This repository contains scripts that were be used in the creation of the PlasmoFAB dataset. The dataset can be found on Zenodo. Furthermore, we provide implementations of all experiments described in the manuscript PlasmoFAB: A Benchmark to Foster Machine Learning for Plasmodium falciparum Protein Antigen Candidate Prediction.
- Clone the repository
git clone [email protected]:msmdev/PlasmoFAB.git
- Create conda env
conda env create --name pfmp --file requirements.txt
- Run setup.py
python setup.py install
WARNING: If you want to use PlasmoFAB for your own experiments, always use the datafiles provided on Zenodo. This repository was created for reproducibility and is not meant to be used to create your own PlasmoFAB version.

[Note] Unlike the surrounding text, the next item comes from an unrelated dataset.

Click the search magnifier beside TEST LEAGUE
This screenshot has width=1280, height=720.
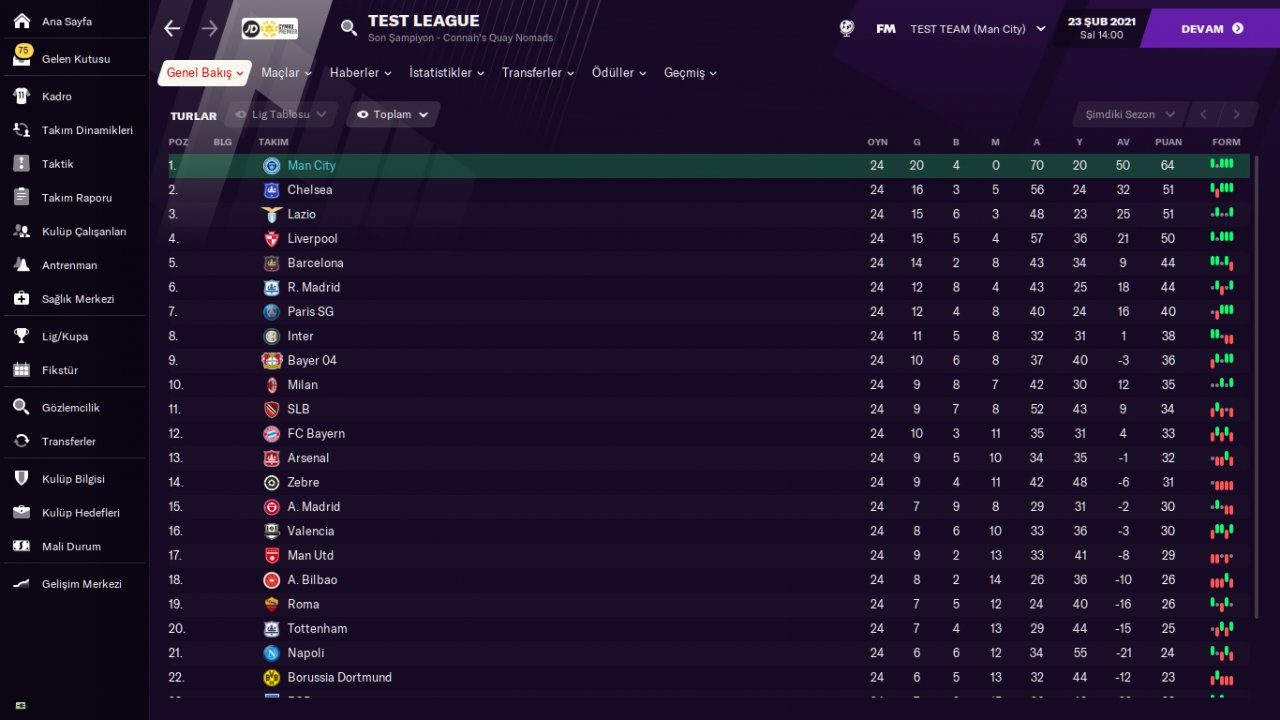tap(349, 28)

scripts/plasmoFAB_dataset.py
contains all pre-processing and data collection steps to produce the final plasmoFAB dataset from various input files (see data/plasmoFAB/data_sources
.
The file paths are hardcoded in a dictionary but will work when this repo is cloned. Note that using differing input files will lead to a possible different outcome.
Pre-computed embeddings (ESM-1b and ProtT5) as well as oligo kernel matrices are available under data/plasmo_fab
, and training of the logistic regression or SVM can be done locally. scripts/train.py
is the entry-point to train all models python train.py -h
prints all available arguments. Model, embedding, regularization parameter, paths, grid search option and others can be specified.
scripts/train.py
provides scripts to train the models and can be run from the command line
The prediction services which are evaluated in this work all take a FASTA file as input and produce prediction files in various formats (csv, 3line, .txt).
scripts/evaluate_results.py
provides functions to parse prediction files for each model and translates their predictions to the binary task of antigen candidate prediction as performed here. Supported models currently are DeepTMHMM, DeepLoc 2.0, DeepLoc 1.0, TMHMM and Phobius.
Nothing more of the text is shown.